Ride on a White Horse

Filed under the category: “useful programming tips for problems that bit my ass”

The wise men from old said: Thou shalt not check if a directory or file existeth before creating it.

Well, or something like that.

I often see code that looks like this:

if (!g_file_test (some_directory, G_FILE_TEST_EXISTS))
  {
    if (g_mkdir (some_directory, 0700) != 0)
      {
        g_warning ("Unable to create `%s'", some_directory);
        return;
      }
  }
else
  do_something_with_some_directory (some_directory);

or, worse, code that looks like this:

if (!g_file_test (some_file, G_FILE_TEST_EXISTS))
  {
    symlink (some_other_file, some_file);
  }

Despite a BFW on the g_file_test() API reference page.

These code snippes are wrong, because they contains an implicit race: what if the directory/file you are checking suddenly disappears (or is created)? Also, blindly invoking functions like g_mkdir() or symlink without checking the returned value (“hey, I just checked so how can it fail?”) is looking for troubles; finally: when a system call fails, you should always report the error message the OS sets: too many things can go wrong, and if you can get a meaningful message then you’ll be able to debug faster.

The solution for these problems is: shoot first, then ask the questions. Or, in other words, execute the function inside the if block and act according to the results. For this to happen, you’ll often need to rely on errno.h and g_strerror():

#include <errno.h>

...

if (g_mkdir (some_directory, 0700) == -1)
  {
    if (errno != EEXIST)
      {
        g_warning ("Unable to create `%s': %s",
                   some_directory,
                   g_strerror (errno));
        return;
      }
  }

do_something_with_some_directory (some_directory);

and:

#include <errno.h>

...

if (symlink (some_other_file, some_file) == -1)
  {
    if (errno != EEXIST)
      {
        g_warning ("Unable to create a link from`%s' to `%s': %s",
                   some_other_file,
                   some_file,
                   g_strerror (errno));
        return;
      }
  }

At the end of the if block we are guaranteed that the file or the directory does indeed exist either because we successfully created it or because the system call failed and errno was set to EEXIST; inside the if, instead, we can deal with failures, using various error trapping branches based on the value of errno (just remember to store it if you’re going to use it multiple times).

6 Replies to “Ride on a White Horse”

  1. Your solution to what you call an “implicit race condition” is wrong.

    While it is true that someone can come in during that split second and create the directory, they can also delete that directory immediately after you create it. Thus you have not fixed anything.

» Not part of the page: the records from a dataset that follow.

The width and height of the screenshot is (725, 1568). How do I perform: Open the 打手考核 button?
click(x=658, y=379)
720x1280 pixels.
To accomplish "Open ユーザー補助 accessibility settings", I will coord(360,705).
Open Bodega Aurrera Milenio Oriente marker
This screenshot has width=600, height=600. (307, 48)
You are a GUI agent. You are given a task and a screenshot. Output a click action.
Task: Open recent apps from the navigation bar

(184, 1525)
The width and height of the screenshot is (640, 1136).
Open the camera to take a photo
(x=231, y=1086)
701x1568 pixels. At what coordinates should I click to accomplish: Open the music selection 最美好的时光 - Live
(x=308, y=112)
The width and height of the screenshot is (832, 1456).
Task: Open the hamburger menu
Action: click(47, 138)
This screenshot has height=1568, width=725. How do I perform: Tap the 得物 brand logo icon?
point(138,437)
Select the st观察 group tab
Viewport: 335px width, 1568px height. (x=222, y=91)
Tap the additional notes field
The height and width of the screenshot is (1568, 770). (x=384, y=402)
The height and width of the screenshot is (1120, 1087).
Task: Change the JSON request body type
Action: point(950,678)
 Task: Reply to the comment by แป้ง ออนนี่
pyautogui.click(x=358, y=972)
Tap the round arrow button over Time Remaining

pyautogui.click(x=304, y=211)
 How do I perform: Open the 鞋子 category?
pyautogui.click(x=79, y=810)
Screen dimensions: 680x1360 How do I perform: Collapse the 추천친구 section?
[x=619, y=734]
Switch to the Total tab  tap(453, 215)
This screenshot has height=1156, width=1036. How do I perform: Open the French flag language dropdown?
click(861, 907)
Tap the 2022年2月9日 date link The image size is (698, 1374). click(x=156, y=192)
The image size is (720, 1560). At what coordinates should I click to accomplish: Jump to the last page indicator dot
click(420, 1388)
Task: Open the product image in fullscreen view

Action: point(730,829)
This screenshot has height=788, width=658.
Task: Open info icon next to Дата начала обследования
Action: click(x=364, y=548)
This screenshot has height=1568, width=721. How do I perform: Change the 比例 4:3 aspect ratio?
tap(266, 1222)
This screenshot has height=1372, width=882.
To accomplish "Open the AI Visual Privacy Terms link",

    The correct solution is to create a private directory system that your program controls. Sure there is no guarantee that a rogue program isn’t going to damage your program’s bit of the file system, but this gets you a lot closer than trying to perform atomic directory creation.

    Also, what is the cost of trying and failing to create a directory versus just checking to see if it exists? In order to show your solution doesn’t cause more harm than good, you need to investigate that aspect.

  2. jonathan: while it’s true that there can be a race inverse to the one that I exposed, the code is nevertheless more robust: the check-then-do moves the burden to userspace and the programmer, while the do-then-deal-with-error moves the burden to the kernel.

    and trying to create a directory and failing is, at most, going to cost you the same as the stat() that g_file_test() performs, only that – if the underlying C library is doing thinks right – you get one less indirection (mkdir -> return EEXIST vs. g_file_test -> stat -> check against flags -> return).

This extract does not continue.